Der Jugendrichter hatte den Kollegen Costabel aus Leipzig nicht bestellt. Das LG ändert das dann ab:
„Die gem. §§ 142 Abs. 7 Satz 1, 311 StPO zulässige sofortige Beschwerde des Angeschuldigten gegen die ablehnende Entscheidung der Jugendrichterin ist begründet, weil wegen der Schwierigkeit der Rechtslage die Mitwirkung eines Verteidigers geboten erscheint und somit ein Fall notwendiger Verteidigung vorliegt, § 140 Abs. 2 StPO.
Mit Anklageschrift vom 1.11.2021 wurden dem Angeschuldigten wahlweise drei Diebstähle (Tatzeiten: 18.7. und 24.7.2020) oder drei Fälle der Hehlerei (zu nicht näher bestimmte Tatzeiten zwischen 18..7.2020 und 4.2.2021) oder drei Fälle der „Fundunterschlagung“ (ebenfalls im Tatzeitraum zwischen 18.7.2020 und 4.2.2021) zur Last gelegt.
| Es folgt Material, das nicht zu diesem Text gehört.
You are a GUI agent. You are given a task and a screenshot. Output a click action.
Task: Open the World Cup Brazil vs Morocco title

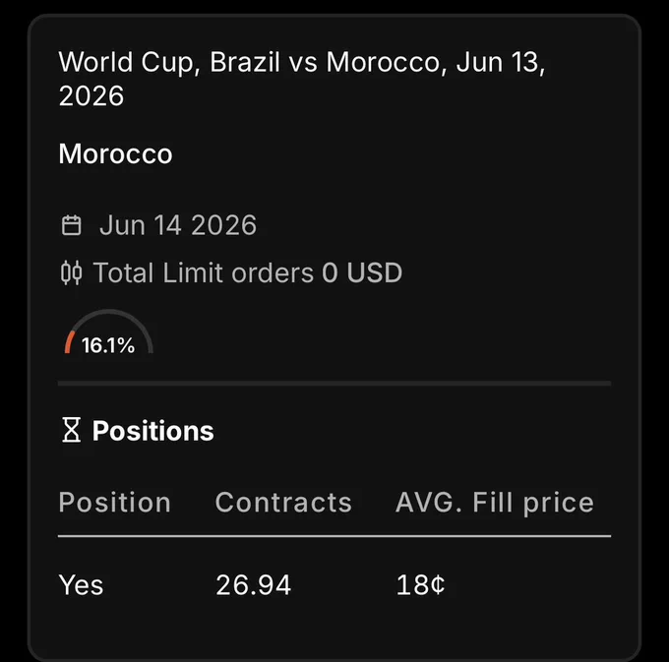302,79
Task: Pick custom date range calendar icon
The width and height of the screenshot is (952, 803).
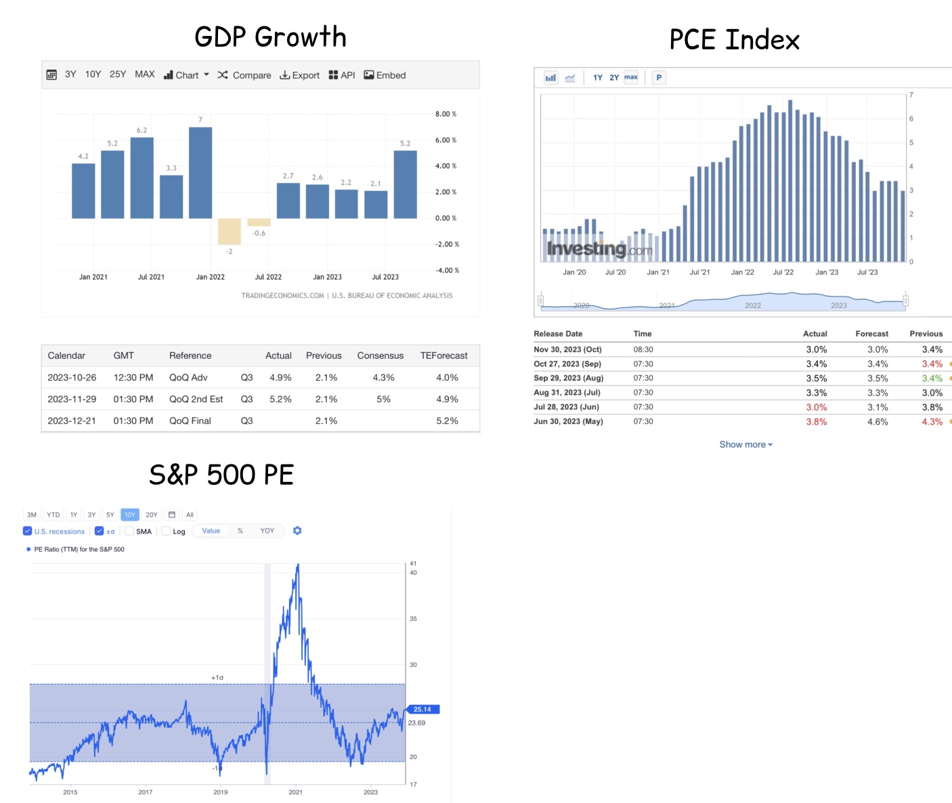Action: point(172,515)
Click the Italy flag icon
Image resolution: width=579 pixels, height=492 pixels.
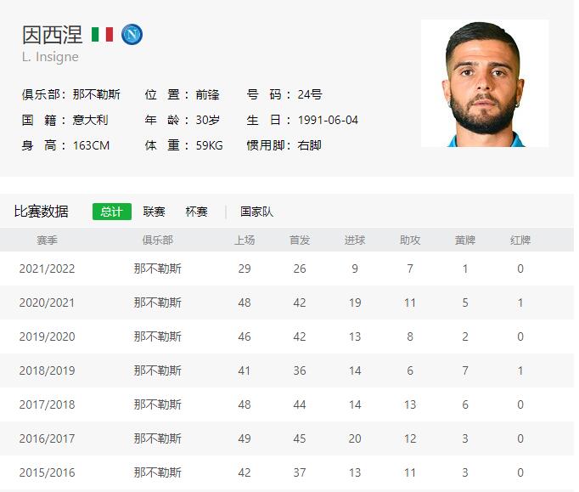click(x=103, y=35)
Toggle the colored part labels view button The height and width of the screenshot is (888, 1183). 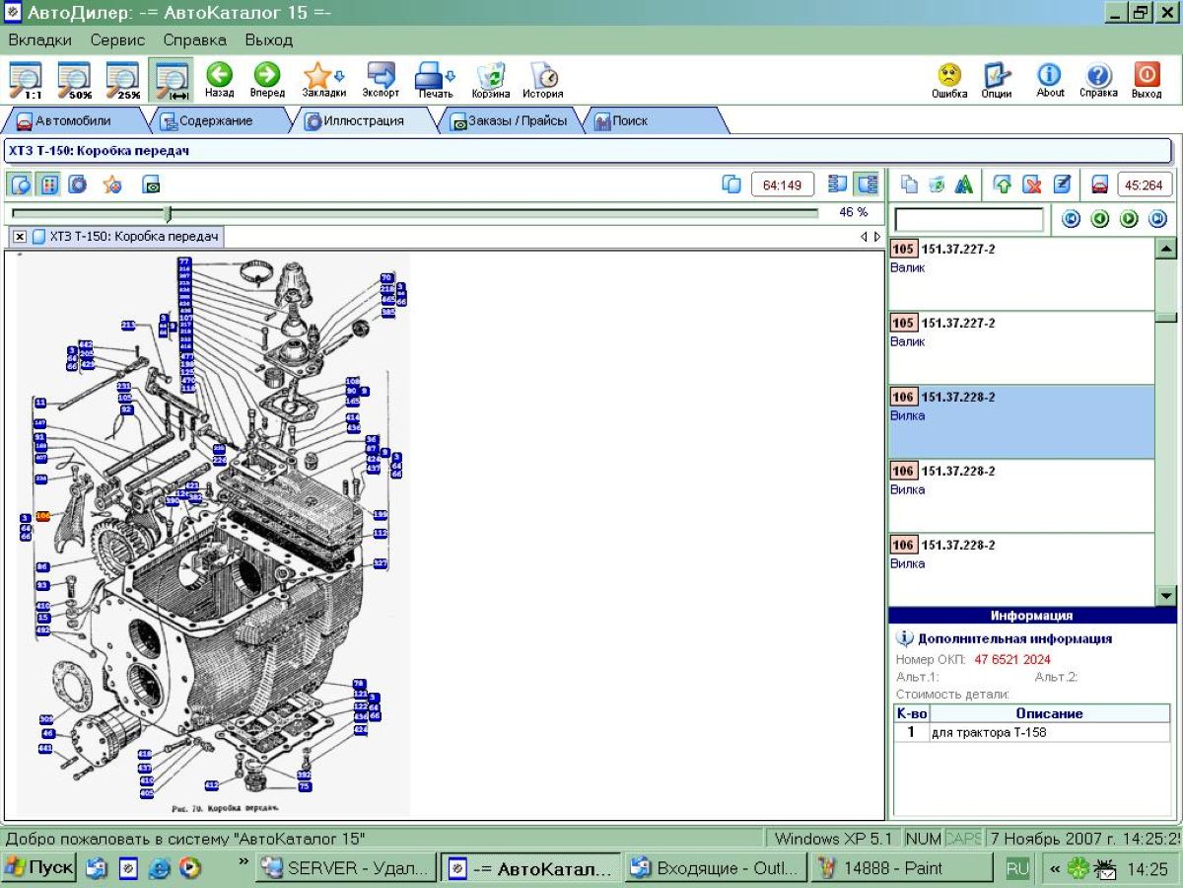point(48,185)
Ausgangspunkt der Anklagevorwürfe ist, dass der Angeschuldigte bei einer Polizeikontrolle am 4.2.2021 in Leipzig u.a. drei zur Fahndung ausgeschriebene Führerscheine in seiner Jackentasche mitführte, die den betreffenden Inhabern jeweils bei Diebstahlshandlungen am 18.7. und 24.7.2021 -zugleich mit weiteren Wertsachen- entwendet worden waren. Auf Nachfrage der Polizeibeamten soll der Beschuldigte zur Herkunft der Dokumente spontan angegeben haben, dass er die Führerscheine gerade gefunden habe und im Begriff gewesen sei, sie bei einer Polizeidienststelle in der Permoser Straße abzugeben. Nach Eröffnung der Tatvorwürfe und Belehrung über seine Rechte als Beschuldigter machte er nach Aktenlage keine weiteren Angaben zur Sache. Über die Zulassung der Anklage und die Eröffnung des Hauptverfahrens ist noch nicht entschieden.
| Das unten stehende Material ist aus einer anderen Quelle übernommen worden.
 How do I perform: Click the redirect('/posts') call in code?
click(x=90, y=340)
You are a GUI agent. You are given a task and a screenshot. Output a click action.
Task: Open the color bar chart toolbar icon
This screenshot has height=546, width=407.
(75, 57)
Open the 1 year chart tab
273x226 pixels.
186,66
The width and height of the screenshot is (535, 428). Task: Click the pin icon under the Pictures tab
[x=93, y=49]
Durch die hier mittels ungleichartiger Wahlfeststellung weit gefasste „Rahmenanklage“ können sich im Lauf des Verfahrens derart vielfältige Fallvarianten und Beweiskonstellationen ergeben, dass die Rechtslage ohne juristisches Fachwissen unübersichtlich werden dürfte. Nach § 244 Abs. 2 StPO ist das erkennende Gericht gehalten, sämtliche in Betracht kommende Tatvorwürfe erschöpfend aufzuklären, ehe für erwiesen erachteten Taten abgeurteilt werden oder ein Freispruch erfolgt. Aus Sicht versierter Strafrechtler mögen die grundlegenden Rechtsfragen zur ungleichartigen Wahlfeststellung und jeweiligen Anwendung des Zweifelssatzes durch die Entscheidungen des großen Senats des Bundegerichtshofes vom 8.5.2017 (BGHSt 62, 164 ff.) und des Bundesverfassungsgerichts vom 5.7.2019 (NJW 2019, 2837 ff.) hinreichend geklärt und der vorliegende Fall auch „leicht überschaubar“ sein. Die in materieller und prozessualer Hinsicht entscheidungsrelevanten Aspekte (vgl. Fischer, StGB, 69. Aufl., Rdnr. 32 bis 47 zu § 1 StGB) dürften aber selbst Volljuristen, die hauptsächlich auf anderen Rechtsgebieten tätig sind, nicht immer geläufig sein. Bei juristischen Laien darf man entsprechende Kenntnisse nur bei einfachsten Fallkonstellationen voraussetzen, etwa beim wahlweisen Vorwurf einer Diebstahls- oder Hehlereihandlung, wenn noch dazu ein enger zeitlicher und räumlicher Zusammenhang zwischen beiden Tatalternativen vorliegt.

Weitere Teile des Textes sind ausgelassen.